====== EXTRACT TO READ
Poland is different, and special

Lech Walesa is a genuine folk hero among his own Polish people. Lech Walesa is a renowned resistance leader. He launched and led the most effective popular movement for political freedom and integrity which has occurred in any of those East European countries under Soviet domination.

Lech Walesa is a respected figure worldwide. That respect is expressed by the award of a Nobel prize.

Lech Walesa is an enormous thorn in the flesh of the Polish government. The government engaged in a maladroit and unconvincing progaganda effort to blacken his reputation. It has been broadcasting an alleged recording of his voice boasting of having stashed away a sum of over $1 million sent him from Western sources. He and his followers say the recording is a fake.

Lech Walesa is alive, and leading, under constant police surveillance, almost the normal life of a normal Polish factory worker.

He goes to work every workday morning at the shipyard in Gdansk. He does a routine stint of work. He goes home at night to a working-class apartment where his wife has his dinner waiting for him. He goes to church regularly.

The Polish government watches everything he does, monitors his telephone, follows when he takes a fishing holiday.

But all of this is also monitored and watched by the world's press. American and other Western television crews record Mr. Walesa going to and coming from work, going to church, going on holiday, and being cheered by his fellow workers.

On the day the Nobel prize award was announced, a crowd estimated at 35,000 of his fellow workers and friends and neighbors cheered him at the gates of the shipyard.

All over the world TV audiences saw the cheering crowd and Mr. Walesa working his way through it.
============
-- INSTRUCTION A --
Answer these questions from the article on Lech Walesa, one per line:
(i) What award expressed the respect he holds worldwide?
(ii) Where does he go to work each workday morning?
(iii) How large was the estimated crowd that cheered him on the day the award was announced?
-- INSTRUCTION B --
Copy everything in the article on Lech Walesa from "Lech Walesa is a genuine" down to "a Nobel prize.", word for word.
The material plays no part in this.
====== DATA SHOWN
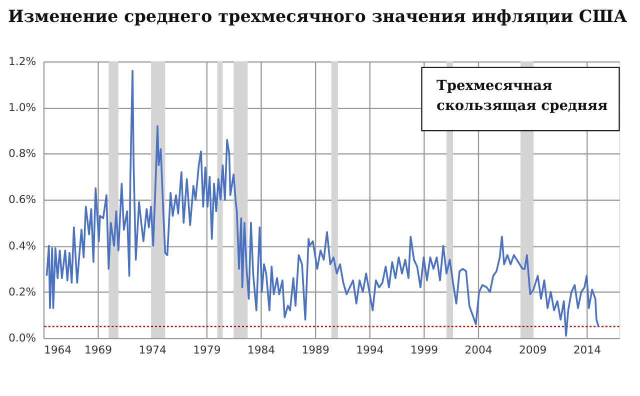 The height and width of the screenshot is (396, 640). I want to click on text: Трехмесячная скользящая средняя, so click(522, 96).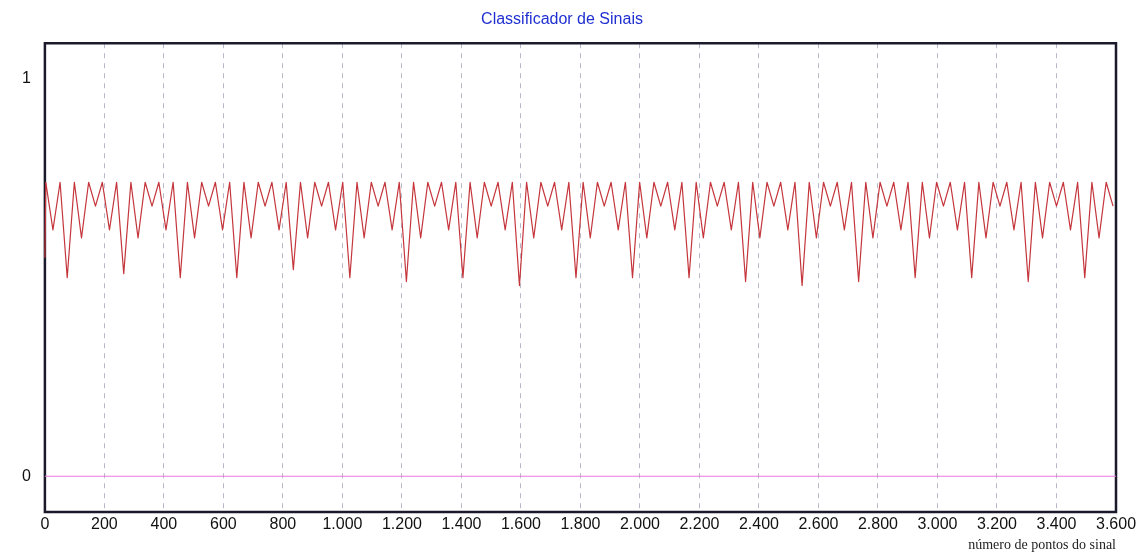  I want to click on x-tick-label: 3.600, so click(1116, 524).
============
-- EXERCISE OUTPUT A --
(i) A Nobel prize.
(ii) The shipyard in Gdansk.
(iii) 35,000.

-- EXERCISE OUTPUT B --
Lech Walesa is a genuine folk hero among his own Polish people. Lech Walesa is a renowned resistance leader. He launched and led the most effective popular movement for political freedom and integrity which has occurred in any of those East European countries under Soviet domination.

Lech Walesa is a respected figure worldwide. That respect is expressed by the award of a Nobel prize.